Tools that are no longer made ...

OK, tough guy, what about 8" floppies?

But a lot of this is going to come down to how narrowly you define things, as the ‘Model T’ versus ‘automobile’ example. Or, as another example, long-distance communication across electrical wires is very much alive and well, but I seriously doubt any working installations still use telegraph technology (but then again, there are certainly museums with working telegraphs somewhere. If flint knapping is an existing technology, then is anything in a museum that could be repaired an existing technology?)

Anyway, not a ‘tool’ specfically, but my nomination for lost technology is Greek Fire.

Mechanical powder testers. Gunpowder, both smokeless and black, still varies from batch to batch. Mechanical testers have been replaced with more precise electronic equipment.

Edited to add: I’m wrong. Replica flintlock powder testers are still made and sold through such outlets as Dixie Gun Works. Whether anybody actually uses one to test powder is questionable.

Hopefully they called their local recording studio, who have been dealing with this problem for years and have a solution.

Surveying and the legal title to land is pretty tradition-bound in some ways. I remember back in college, 15 some-odd years ago, that the land plats and titles that I’d occasionally register at the courthouse referenced the original Stephen F. Austin land grants for the land in question. At the time, that was about 160 years prior and 3 nations before (Mexico, Texas, US)

I’ll take a guess and say that mechanical adding machines are no longer made. There just isn’t much use for them with the advent of electronic calculators.

I think we ought to also draw a distinction between “in commercial manufacture” and “the occasional one-off built by highly skilled craftsmen” also. There are probably lots of the former, but just about anything could be made by the latter, and IMHO, it doesn’t count as “still being made.”

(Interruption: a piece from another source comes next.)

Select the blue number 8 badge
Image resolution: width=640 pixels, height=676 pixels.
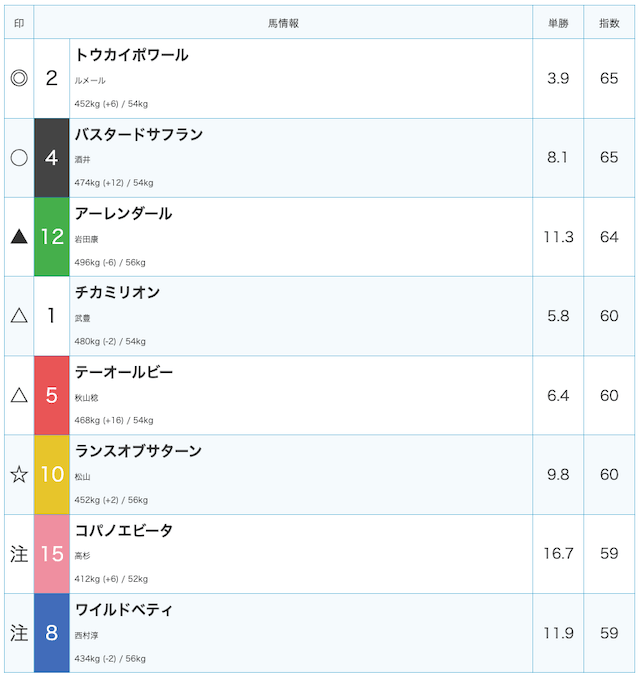[52, 633]
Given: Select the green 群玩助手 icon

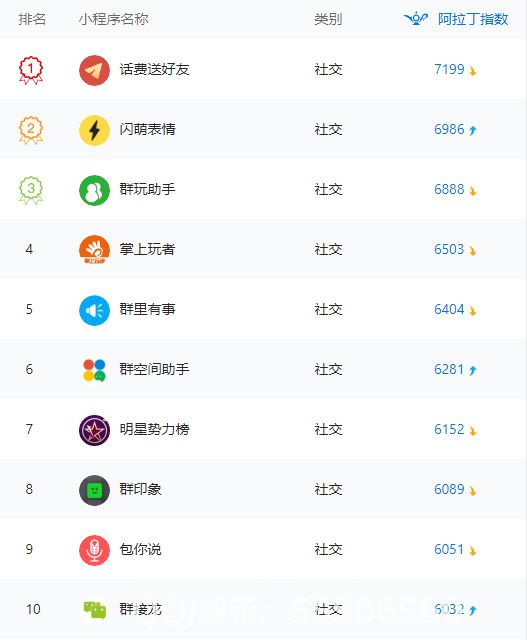Looking at the screenshot, I should click(94, 190).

That technique has since gone OTC and can be performed without a prescription or medical supervision.

That’s exactly what I was thinking of when listening to the NPR story.

Tape measures marked in cubits.

From this thread.

I’m 27, and I remember using 5 1/4" floppies in kindergarten and elementary school. They were on their way out even in elementary school, though, and I don’t believe I ever saw them in middle or high school. In any event, I would expect a lot of people my age to be familiar with floppies of this size. Current undergrads, though (23 or younger) might not. And I’d be surprised if current high school kids were familiar with them.

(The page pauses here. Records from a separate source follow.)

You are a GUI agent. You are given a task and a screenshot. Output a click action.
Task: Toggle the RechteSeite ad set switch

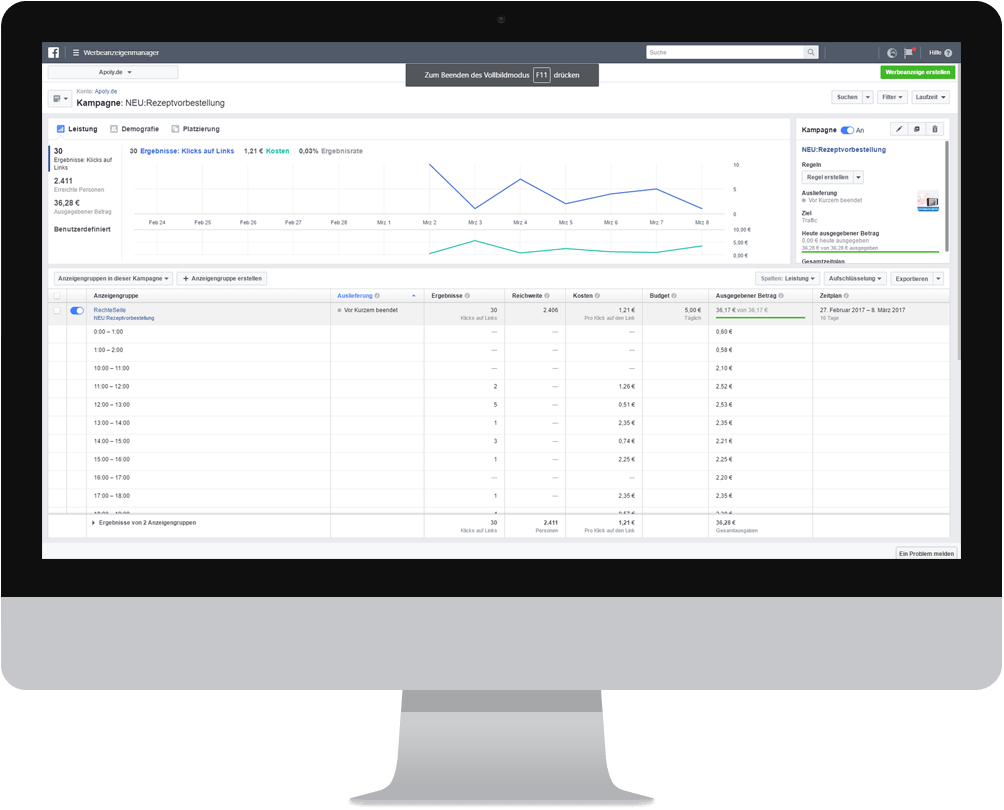pyautogui.click(x=77, y=311)
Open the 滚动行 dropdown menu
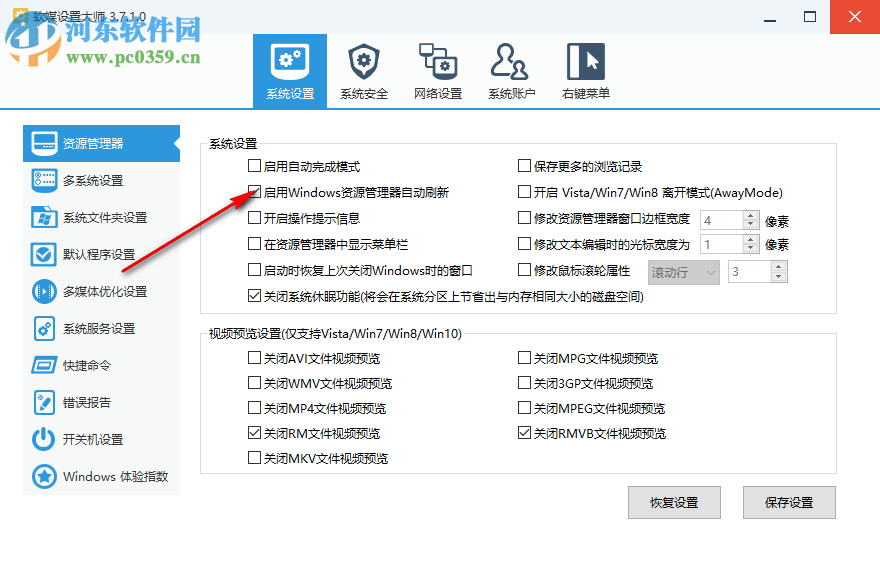This screenshot has height=579, width=880. (683, 271)
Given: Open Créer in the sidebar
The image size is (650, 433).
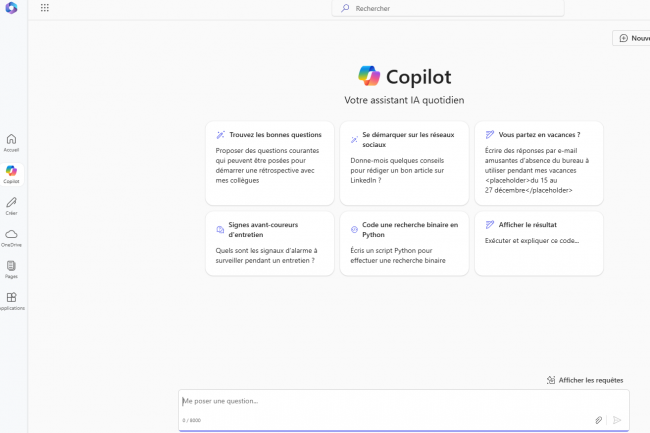Looking at the screenshot, I should (11, 206).
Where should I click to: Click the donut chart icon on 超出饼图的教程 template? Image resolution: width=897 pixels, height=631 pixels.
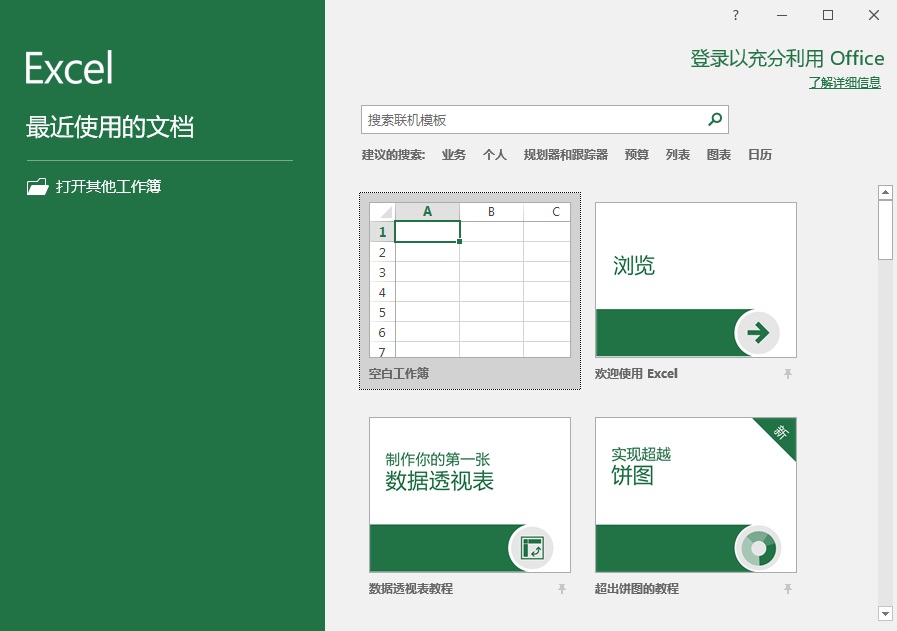[x=759, y=548]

Still made. Besides the busy letterpress community, binderies use them to lock cutting dies in place.

Nope, Thinkgeek still makes slide rules. www.thinkgeek.com

recently there was a thread where circular ones were still being made; a Japanese company. i have one of there’s somewhere.

make that

recently there was a [thread=585831]thread[/thread] where circular ones were still being made; a Japanese company. i have one of there’s somewhere.

Button Hooks

The buttonhook industry is alive and well.

Why would they junk it? Doesnt make sense to me.

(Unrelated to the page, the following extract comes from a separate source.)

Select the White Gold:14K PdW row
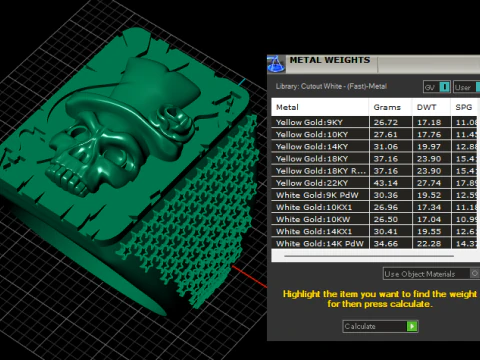 pyautogui.click(x=376, y=243)
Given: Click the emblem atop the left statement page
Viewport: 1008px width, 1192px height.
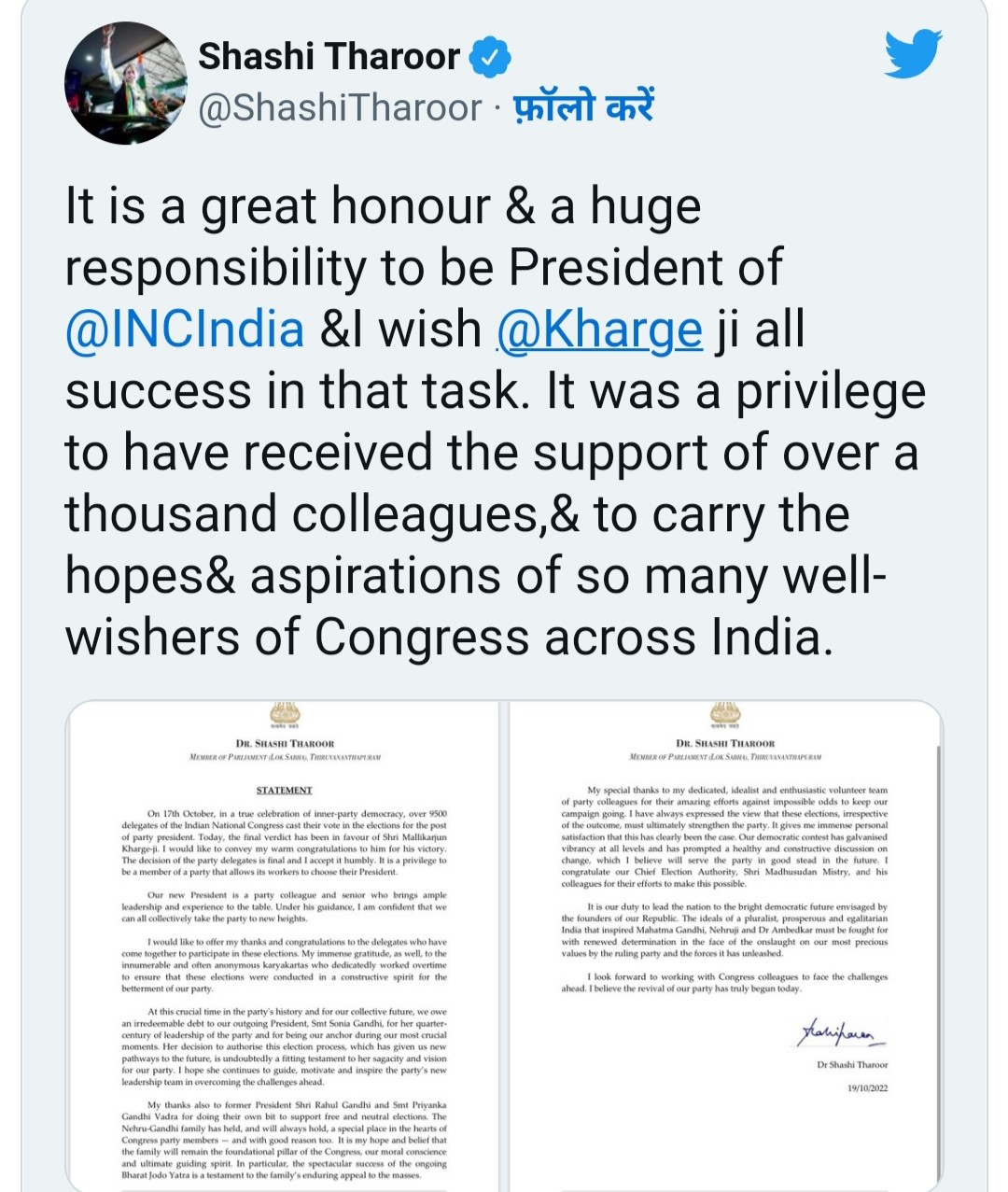Looking at the screenshot, I should [284, 715].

According to the Wikipedia, this isn’t true (Saturn V - Wikipedia):

A popular urban myth has the blueprints for the Saturn V either lost or purposely destroyed. The blueprints and other plans still exist on microfilm at the Marshall Space Flight Center.

Reel-to-reel answering machine, my neighbor had one, I’m sure they haven;t been made since the 70’s.

Hand cranked dental drill and extraction key: http://antiquegadgets.com/dental.html

Especially the extraction key - I’m guessing nothing like it is used/made anywhere today.

Even less likely: Professional quality tape cartridge players and the tapes that ran in them. These where what 8-tracks were developed from, but no radio station uses them any more. Everything is digital.

8-inch floppy drives and floppies. I have one in my office, but they were obsolete 25 years ago.

Presto Automatic Hot Dogger. Quite the appliance in dorms in the 70s. You put the hot dog between two electrodes and the current cooked them. A guy in the dorm made his own with a couple of nails, some wood, and an electrical cord from the outlet to the nails. Commercial models had interlocks to keep them from electrocuting you. Probably.

My god, my jaw just locked itself shut after seeing that extraction key.

How about old quack medicine products? Things like the Radium Emminator: Museum of Radiation and Radioactivity
Which is a device intended to infuse your water with uranium.

Really. People thought it was healthy. There are a whole bunch of products like that from the same time period.

I suppose you could say that modern day radiation therapy for cancer is similar, but that’s a real reach.